A corte máxima já havia se pronunciado anteriormente em favor das agroindústrias (pessoas jurídicas), no que se refere ao Funrural que estas também recolhem devido à comercialização de sua própria produção agrícola.
O atual precedente foi em julgamento de contribuinte pertencente à cadeia pecuária, e tem aplicabilidade apenas ao autor daquele processo. Todavia, a posição do STF foi unânime em afastar a incidência do Funrural de toda a pessoa física que tenha funcionários, além de reafirmar no decorrer dos votos dos ministros que as pessoas jurídicas, quando comercializam sua própria produção já contribuem com a Previdência Social (Cofins, por exemplo) e para estas o Funrural também deve, obrigatoriamente, ser afastado. A fazenda requereu que o Supremo Tribunal Federal limitasse o direito a devolução do Funrural, somente às indústrias e pessoas físicas que ingressaram com suas ações até a data daquele julgamento. Neste ponto também saiu derrotada.

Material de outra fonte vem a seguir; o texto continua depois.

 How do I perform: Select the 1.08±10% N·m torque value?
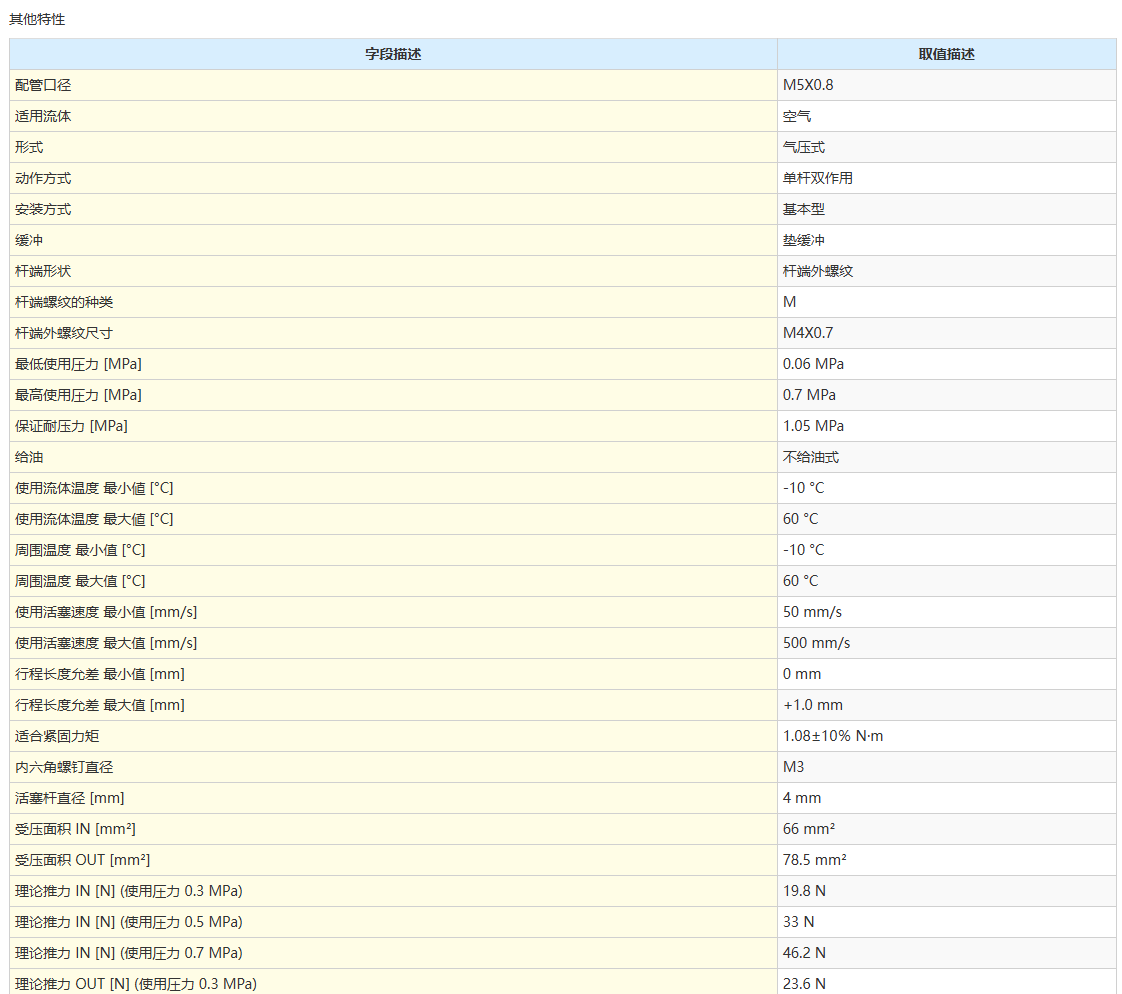coord(833,736)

A importância do julgamento para o setor é bem relevante visto que se aplica a comercialização de mudas, “árvore em pé”, madeira, sementes, etc. Alcança também os contratos de parceria agrícola onde haja posterior comercialização da produção por uma das partes, além de relações peculiares do setor.
Portanto, em virtude da inconstitucionalidade do Funrural, o setor de celulose e papel também poderá procurar o Poder Judiciário para requerer a devolução dos valores indevidamente recolhidos, atualizados pela taxa SELIC. Esta conduta já é realidade em diversos setores que integram cadeias cuja matéria prima seja basicamente agrícola e estes já estão mobilizados para fazer valer seus direitos.
A situação vai melhorar ainda mais se o Supremo Tribunal Federal editar uma Súmula Vinculante a respeito do assunto, o que vai fazer com que a decisão da Suprema Corte possa atingir todos os contribuintes interessados e o vincular todo o Judiciário. Assim que isso acontecer a tendência é que prazo de tramitação dos processos judiciais se abrevie consideravelmente, o que deve agilizar a recebimento, pelos contribuintes, dos valores indevidos que recolheram aos cofres públicos.
Assim, o melhor caminho a seguir é ajuizar, o mais rápido possível as ações para desoneração deste tributo, e, principalmente, para recebimento do que foi pago a maior.